The Opioid Crisis – can psychedelics play a role?

Opioid prescriptions for pain can be a godsend. But instead of alleviating pain, opioid addiction is killing hundreds of thousands.

Can psychedelics like ibogaine offer an alternative treatment option?

Opioids like morphine, codeine and oxycodone (not to mention heroin and fentanyl) are generally prescribed by medical professionals to treat moderate to severe pain.

But their (over)prescription results in dependency, overdoses and death.

Opioid use disorder (OUD) has become so widespread in the U.S. that overdose from opioids is one of the leading causes of death in Americans under 50. Over 12 months ending in 2021, over 75,000 overdose deaths in the US were related to opioids.

How did we get here?

People may be prescribed certain opioids by a doctor to assist them with pain – but over time, your body develops a tolerance and may need to increase your dose for the same effect. Within the broken healthcare system of the US, many have found other sources of opioids.
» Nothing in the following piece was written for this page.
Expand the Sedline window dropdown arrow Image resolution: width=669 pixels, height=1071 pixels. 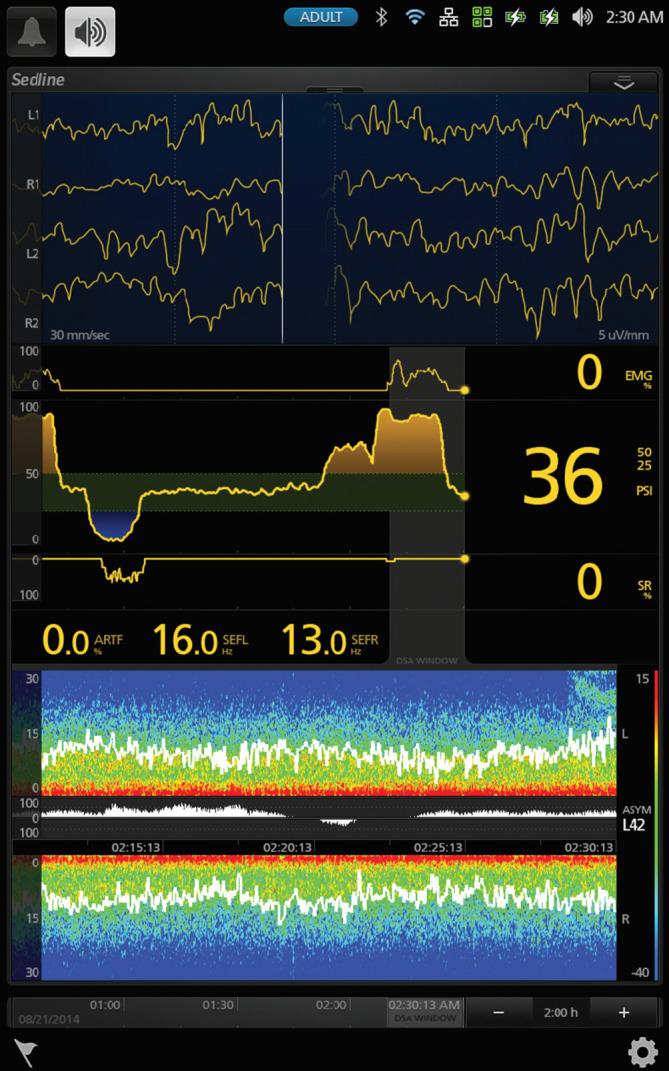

Importantly, this crisis did not begin with the drug themselves but was instead – manufactured. Aggressive lobbying and marketing strategies from Purdue Pharma and the US healthcare system allowed for the incentivisation of prescription practices are just some of the socio-political factors at play

Where do we go from here?

We can start by adopting a sensible approach to drug policy and drug users – harm reduction strategies are imperative – think needle exchanges and supervised injection centres.

Naloxone, a medication that reverses the effects of an overdose, should be widely accessible and affordable.

While people are now more aware of OUD, there is still an unmet need in terms of helping people get the treatment they need.

What about psychedelics?

Psychedelics are proving themselves effective in treating various substance use disorders – the highly prevalent nature of OUD has led some researchers and companies in the psychedelic space to focus their efforts on OUD.

A recent study of people who use drugs in Vancouver found that classic psychedelic use in the last six months was associated with 55% reduced odds of daily opioid use.

The unique effects of ibogaine appear to be helping people with OUD the most – several studies have shown that ibogaine can reduce withdrawal symptoms. Despite the positive effects, it must be noted that ibogaine poses some risk to the heart.

Companies are working with derivatives of the molecules. MindMed hopes to use 18-MC, DemeRx has developed DMX-1002, and Gilgamesh has recently partnered with Columbia University to develop ibogaine analogues.

The focus of these companies is on combatting OUD. But I wonder, will there not also be a place for psychedelics in place of opioids? More on that another time.